Operator: Thank you, Mr. Silvestro. Before we conclude today’s call, I would like to provide the company’s Safe Harbor statement that includes caution regarding forward-looking statements made during today’s call. Statements made by management during today’s call may contain forward-looking statements within the definition of Section 27A and the Securities Act of 1933 as amended and Section 21E of Securities Act of 1934, as amended. These forward-looking statements should not be used to make investment decisions. The words anticipate, estimate, expect, possible and seeking and similar expressions identify forward-looking statements. They may speak only to the date that such statements are made. Forward-looking statements in this call include statements regarding our growth plans, plans for shareholder value creation, becoming a Rule of 40 company, transitioning to a subscription-based model, achieving our goals to help patients stay present throughout the patient care journey across our integrated HCP and DTC businesses, initiatives being implemented by the new administration, cost management, targeted upselling, estimated 2025 revenue and adjusted EBITDA range, estimation of total addressable market size, market penetration, technology, investment, growth opportunities, acquisition and upcoming announcements.
Forward-looking statements also include the management’s expectations for the rest of the year. The company undertakes no obligation to publicly update, or revise any forward-looking statements, whether because of new information, future events or otherwise. Forward-looking statements are inherently subject to risks and uncertainties, some of which cannot be predicted or quantified. Future events and actual results could differ materially from those set forth in, contemplated by or underlying these forward-looking statements. The risks and uncertainties to which forward-looking statements are subject to include, but are not limited to, the effects of government regulation, competition, dependence on a concentrated group of customers, cybersecurity incidents that could disrupt operations, the ability to keep pace with growing and evolving technology, the ability to maintain contracts with electronic prescription platforms and electronic health records networks and other material risks.

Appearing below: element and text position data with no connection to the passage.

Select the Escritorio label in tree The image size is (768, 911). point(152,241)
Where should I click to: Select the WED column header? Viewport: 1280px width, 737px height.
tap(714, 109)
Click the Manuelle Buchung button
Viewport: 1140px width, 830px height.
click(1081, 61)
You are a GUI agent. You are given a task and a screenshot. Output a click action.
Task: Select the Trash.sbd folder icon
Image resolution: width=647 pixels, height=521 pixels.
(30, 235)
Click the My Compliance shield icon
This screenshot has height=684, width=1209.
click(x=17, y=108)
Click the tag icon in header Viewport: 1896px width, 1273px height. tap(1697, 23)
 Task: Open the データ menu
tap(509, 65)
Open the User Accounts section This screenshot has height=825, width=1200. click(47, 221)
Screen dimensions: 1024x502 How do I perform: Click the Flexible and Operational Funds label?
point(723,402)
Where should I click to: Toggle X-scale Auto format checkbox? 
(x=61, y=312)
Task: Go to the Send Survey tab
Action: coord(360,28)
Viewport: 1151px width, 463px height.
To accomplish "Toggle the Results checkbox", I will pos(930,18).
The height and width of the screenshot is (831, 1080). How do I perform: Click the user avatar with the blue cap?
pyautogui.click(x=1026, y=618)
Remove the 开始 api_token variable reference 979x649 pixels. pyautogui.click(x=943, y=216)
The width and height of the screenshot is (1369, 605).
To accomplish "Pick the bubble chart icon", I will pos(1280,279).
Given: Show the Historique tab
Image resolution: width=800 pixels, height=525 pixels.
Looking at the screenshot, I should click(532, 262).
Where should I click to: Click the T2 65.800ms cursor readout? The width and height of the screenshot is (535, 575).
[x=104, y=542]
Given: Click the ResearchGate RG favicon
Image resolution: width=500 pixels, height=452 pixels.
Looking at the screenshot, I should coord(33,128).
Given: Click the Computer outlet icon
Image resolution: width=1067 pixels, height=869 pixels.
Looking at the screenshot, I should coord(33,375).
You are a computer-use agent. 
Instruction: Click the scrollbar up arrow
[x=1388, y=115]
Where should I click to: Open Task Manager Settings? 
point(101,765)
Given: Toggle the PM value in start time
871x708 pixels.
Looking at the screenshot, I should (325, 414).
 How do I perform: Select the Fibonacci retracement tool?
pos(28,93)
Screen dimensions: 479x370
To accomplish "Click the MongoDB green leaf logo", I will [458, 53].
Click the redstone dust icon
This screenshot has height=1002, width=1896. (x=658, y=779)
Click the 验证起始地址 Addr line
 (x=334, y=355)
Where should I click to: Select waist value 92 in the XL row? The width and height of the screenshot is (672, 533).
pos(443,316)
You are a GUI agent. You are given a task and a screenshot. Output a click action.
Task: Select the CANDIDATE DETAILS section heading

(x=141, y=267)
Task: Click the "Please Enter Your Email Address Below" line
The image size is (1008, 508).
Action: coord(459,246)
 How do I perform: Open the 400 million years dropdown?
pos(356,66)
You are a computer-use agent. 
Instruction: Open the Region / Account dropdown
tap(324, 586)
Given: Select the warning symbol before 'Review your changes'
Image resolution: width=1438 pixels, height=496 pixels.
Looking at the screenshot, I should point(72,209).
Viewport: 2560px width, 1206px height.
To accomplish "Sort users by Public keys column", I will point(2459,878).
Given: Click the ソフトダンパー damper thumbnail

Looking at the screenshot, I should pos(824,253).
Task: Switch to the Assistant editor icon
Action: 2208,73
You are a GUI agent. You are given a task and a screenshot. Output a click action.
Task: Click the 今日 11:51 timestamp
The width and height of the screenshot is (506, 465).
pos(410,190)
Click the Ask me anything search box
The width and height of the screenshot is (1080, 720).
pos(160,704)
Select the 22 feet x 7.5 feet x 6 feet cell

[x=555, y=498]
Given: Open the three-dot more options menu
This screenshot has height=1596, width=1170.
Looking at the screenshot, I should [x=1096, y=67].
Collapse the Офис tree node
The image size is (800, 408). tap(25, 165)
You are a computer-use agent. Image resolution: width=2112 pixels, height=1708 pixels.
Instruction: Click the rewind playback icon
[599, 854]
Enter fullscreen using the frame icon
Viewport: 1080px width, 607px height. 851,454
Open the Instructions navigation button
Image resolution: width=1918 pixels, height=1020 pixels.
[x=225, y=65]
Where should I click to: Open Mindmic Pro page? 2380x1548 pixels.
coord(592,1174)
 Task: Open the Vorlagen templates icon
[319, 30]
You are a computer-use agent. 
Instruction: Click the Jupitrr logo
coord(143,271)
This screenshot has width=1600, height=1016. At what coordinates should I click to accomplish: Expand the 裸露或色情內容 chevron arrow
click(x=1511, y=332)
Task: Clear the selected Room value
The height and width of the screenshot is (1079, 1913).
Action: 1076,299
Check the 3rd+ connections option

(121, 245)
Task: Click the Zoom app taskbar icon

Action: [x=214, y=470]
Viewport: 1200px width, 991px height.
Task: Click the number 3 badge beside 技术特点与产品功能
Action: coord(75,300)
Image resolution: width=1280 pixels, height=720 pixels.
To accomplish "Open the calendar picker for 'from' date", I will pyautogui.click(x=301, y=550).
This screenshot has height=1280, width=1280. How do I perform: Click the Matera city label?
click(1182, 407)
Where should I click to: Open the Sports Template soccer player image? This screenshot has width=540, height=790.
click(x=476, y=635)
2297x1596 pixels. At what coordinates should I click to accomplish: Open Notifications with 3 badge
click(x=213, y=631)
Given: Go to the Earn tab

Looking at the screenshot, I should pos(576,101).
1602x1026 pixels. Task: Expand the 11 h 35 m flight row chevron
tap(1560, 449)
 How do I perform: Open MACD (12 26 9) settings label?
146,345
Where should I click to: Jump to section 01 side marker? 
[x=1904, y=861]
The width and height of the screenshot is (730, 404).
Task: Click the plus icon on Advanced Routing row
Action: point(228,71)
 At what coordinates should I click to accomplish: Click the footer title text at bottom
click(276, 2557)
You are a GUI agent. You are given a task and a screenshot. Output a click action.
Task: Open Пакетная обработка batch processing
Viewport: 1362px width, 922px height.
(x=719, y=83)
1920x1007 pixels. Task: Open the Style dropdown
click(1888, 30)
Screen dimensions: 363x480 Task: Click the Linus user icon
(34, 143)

Risks and uncertainties to which forward-looking statements are subject could affect business and financial results are included in the company’s annual report on Form 10-K for the year end December 31, 2024, and in other filings the company has made and may take with the SEC in the future. These filings when are available on the company’s website and on the SEC website at sec.gov. Before we end today’s conference, I would like to remind everyone that an audio recording of this conference call will be available for replay starting later this evening, running through for a year on the Investors section of the company’s website. Thank you for joining us today. This concludes today’s conference call. You may now disconnect your lines.